Being a cubicle-dweller in a corporate environment has its share of hazards. Now, it appears I can add metaphysical bullying to the list.


Through the innovation of intra-office e-mail, (which allows annoying people to pester you from floors and even entire buildings away without leaving the comfort of their staling, climate-controlled workstations) I am inundated daily with forwarded jokes, chain letters, and even Power-Point presentations.


I bear these as gracefully as I can.


One thing I can no longer tolerate is that little message at the end of each one ordering me to "send this to X amount of people or you'll get Y amount of bad luck."
Even more absurd are the more specific claims that I'll receive a phone call with good news in a number of minutes vaguely related to the content of the message if I obey.


Now I consider myself open-minded. I've heard tales of items that are said to have mystical properties.


Some examples are King Arthur's Excalibur, the Necronomicon, the Spear of Destiny, and that Holy Grail all those British comedians were after.
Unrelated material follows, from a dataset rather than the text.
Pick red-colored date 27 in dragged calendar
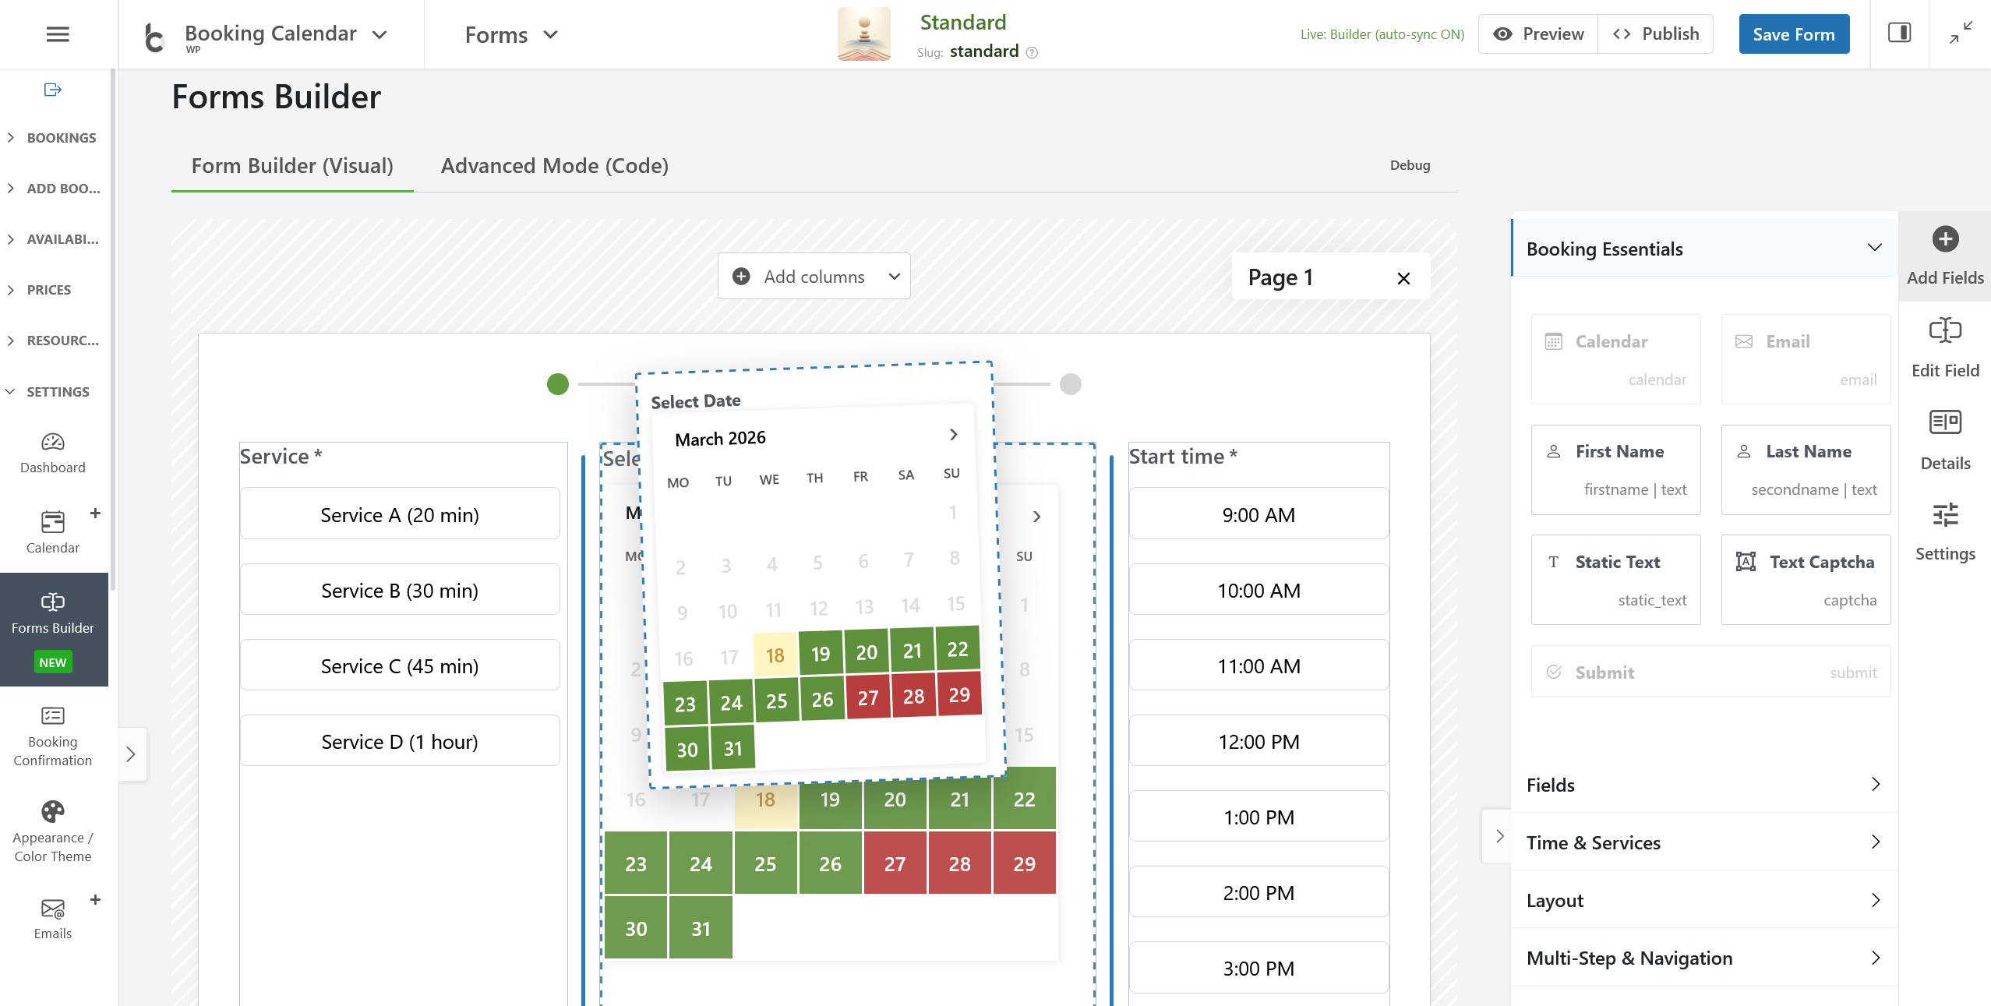The image size is (1991, 1006). [x=868, y=698]
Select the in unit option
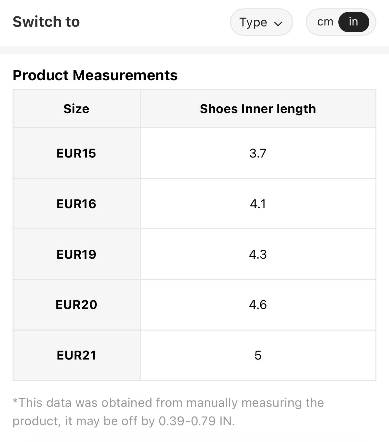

Yet, in all my years of studying the occult, I've never come across anything proclaiming the awesome powers of the free Yahoo! mail account.


So whatever ancient, clandestine orders of priests, shamans, or druids that are trying to harness the mystic combination of jpeg animations and poor grammar need to stop sending me this nonsense. If they want to bring me harm I suggest they try something that actually works, such as cutting my brake lines. Or a voodoo doll.